# Raw for weight gain?



## Liesje (Mar 4, 2007)

My dogs both eat kibble, either Nature's Variety or Canidae. Sometimes they also get plops of cottage cheese and other table scraps that are OK for dogs.

I feel like Kenya is looking rather scrawny. I'm all about lean dogs, but she's looking a little TOO lean. I'll add a pic as soon as they finish copying onto my computer. I've started road working her alongside a bike. I want to add muscle and not just fat. I know the road working means she should probably eat more too.

I'd like to give her some toppers to add cals and help her put on a few lbs. What are some good things for that? I need things that are easy to find, since I don't personally know of any mom-and-pop butchers. I do have an unlimited supply of raw venison, but I'm a little leery of using something raw from a wild animal. Do I give her some meats with fat? What about skins? Could I just give her some raw chicken drumsticks with the skin? I've never fed raw before besides marrow bones.


----------



## Liesje (Mar 4, 2007)

Pic from today. Do you think she is too thin? I feed her more kibble than it says on the bag, and usually she doesn't eat it all.










She looks OK sitting and in head shots, but I'm worried she is too thin when I look at her stretched out.

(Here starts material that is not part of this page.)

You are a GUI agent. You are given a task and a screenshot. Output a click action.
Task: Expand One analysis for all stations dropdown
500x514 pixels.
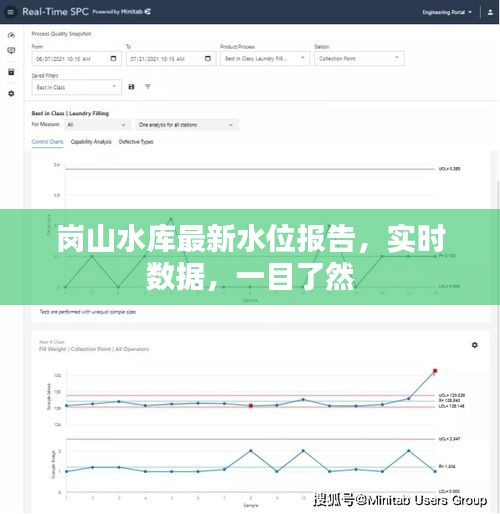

Please be honest. We are starting herding and agility again soon, so I want her to have energy and be strong, but not too large that it hurts her joints. She's naturally small, finer boned.


----------



## matt1970lemans (Mar 1, 2007)

I think she looks fine.Can you feel her spine very easy?can you feel her ribs?You have to remember that most of the dogs in america are fat.Everyone wants a bigger dog,don't know why.My dog is small also,he's only 76 lbs and a year and a half.I feed him what he needs,I just started feeding raw and he likes it.I'm not sure about your dog but my dog is lazy but will perk up if I want to play ball,I can do it for about 45 mins and he wants more,then he goes home and sleeps.I think its there age.How old is your dog I would guess under 2.


----------



## onyx'girl (May 18, 2007)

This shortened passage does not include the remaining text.